“Stephen Hawking: I believe that the long-term future of the human race must be in space. It will be difficult enough to avoid disaster on planet Earth in the next hundred years, let alone the next thousand, or million. The human race shouldn’t have all its eggs in one basket, or on one planet. Let’s hope we can avoid dropping the basket until we have spread the load.”
I don’t know about you, but I find Stephen Hawking’s observation to be very motivating. The man is unquestionably brilliant, so it’s worth listening to him.
My take on this is that humanity needs choices including choices of planets on which to live. Stephen Hawking didn’t actually say we needed to abandon Earth. He said we need to spread out to other habitable worlds.
The first piece of good news is that we’re finding other planets that can sustain life. The University of Puerto Rico – Arecibo’s Planetary Habitability Lab currently lists 2 confirmed planets and 28 confirmed planetary moon systems that should be favorable for surface liquid water — and this is the primary criterion for sustaining life. 20 more possibilities, as yet unconfirmed, are also listed. (Note: the Planetary Habitability Lab is due to launch it’s Habitable Exoplanets Catalog later today at 10 AM on the USA East Coast/7 AM on the USA West Coast. Check it out.)

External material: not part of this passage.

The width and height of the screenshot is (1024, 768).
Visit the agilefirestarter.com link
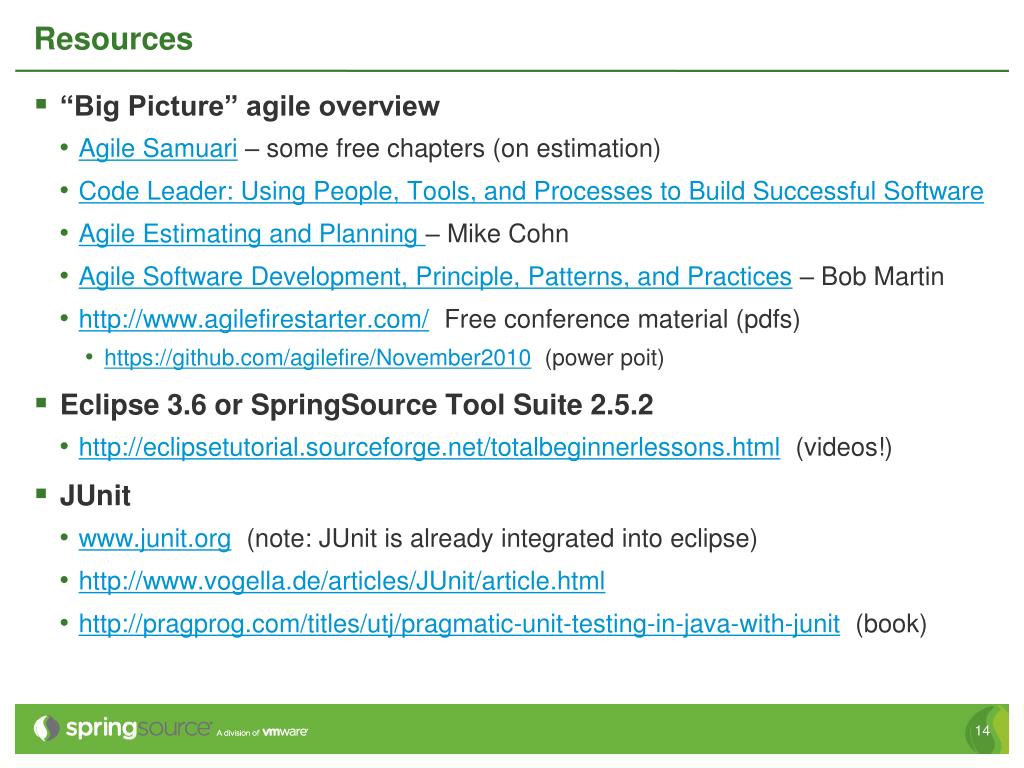(254, 319)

The second piece of good news is that Albert Einstein’s Special Relativity Theory allows human travelers to travel to other stars within a single lifetime if the travelers can sustain acceleration at the same rate (“1 g”) produced by gravity at the surface of the Earth. This happens because time experienced by the traveler slows down as the traveler goes faster. This effect becomes significant after about a year of 1 g acceleration. Based on an earlier MSNBC report relating to Stephen Hawking and colonization of other worlds, I believe that this genius of our time is also well aware of this possibility.
The bad news is that we don’t have the technology to sustain 1 g acceleration today. However, that’s not a theoretical barrier; it’s just a technology problem. Resolving this technology problem is just a matter of investing the resources to solve it.